インタビュー1から読む
※記事に書かれている内容はあくまでも山田香織さん個人の考えであり、ダイキン工業株式会社の見解ではありません)
すべて自分で決断してきたことが自信につながっている
–お話を伺っていると、山田さんは会社の中では高学歴の部類ではなく、学歴で判断されることに反発する気持ちもないわけではない。そういう環境にいると「自分はダメだな」という気持ちになってしまう人もいると思いますが、そうならずに働けている理由はなんでしょう?
今でもダメだなとか、このままでいいのかなということは常に思っています。確かに小学校の時に臨床検査技師になろうと決めていましたが、決して迷いなく進んできたわけではなく、むしろ、ずっと迷いながら、人と比較しながら、ジタバタしてここまで来ました。

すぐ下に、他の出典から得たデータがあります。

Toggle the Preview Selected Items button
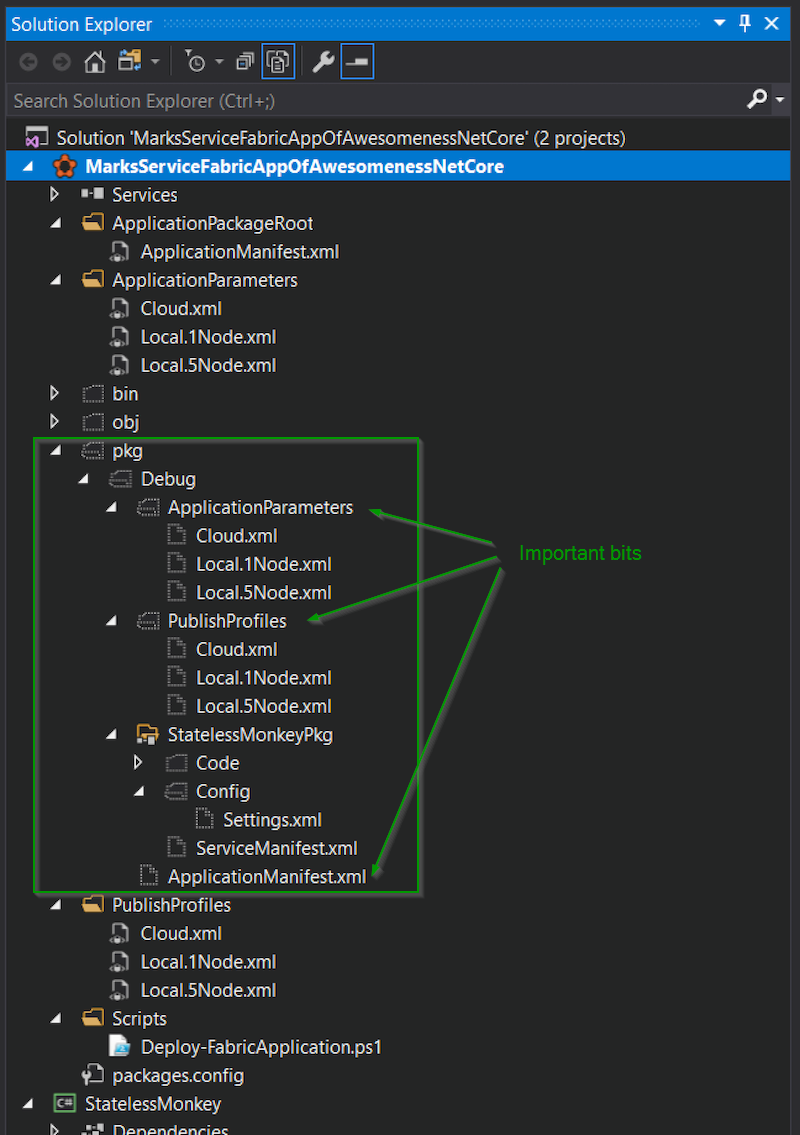This screenshot has width=800, height=1135. (x=357, y=62)
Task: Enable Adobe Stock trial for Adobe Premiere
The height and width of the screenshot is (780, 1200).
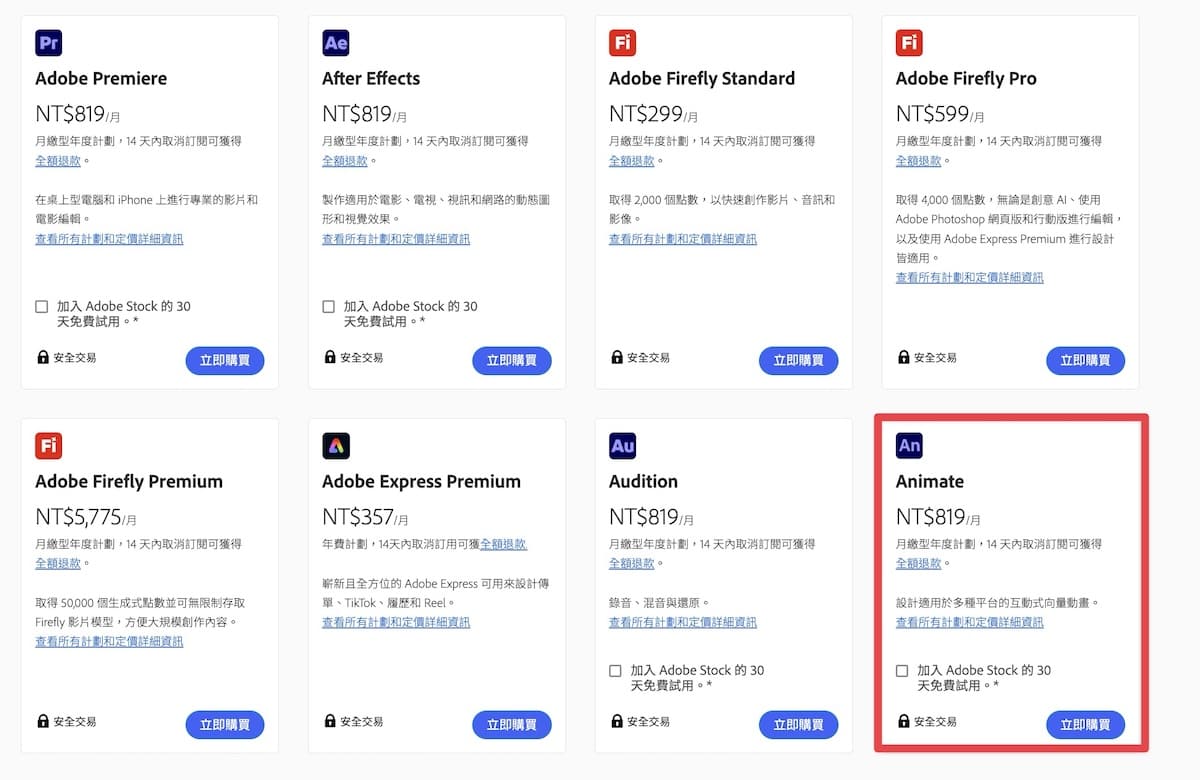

それでも高校、大学、就職など、どんなことも自分で考えて選んできたことは間違いありません。そのことが一番大きいです。最後は自分。やはり親に言われてとか、「まわりがこう言うから」という考えで選んでいると、何かつまずいた時に例えば学歴のせいにしてしまったり、人のせいにしてしまったりしがちです。1つ1つ自分で決断することがとても大事だと考えています。
もう1つは、ダイキンという会社が「人を基軸におく経営」を経営理念にしていて、本当に人を考え、個性を尊重してくれる会社であることが大きいです。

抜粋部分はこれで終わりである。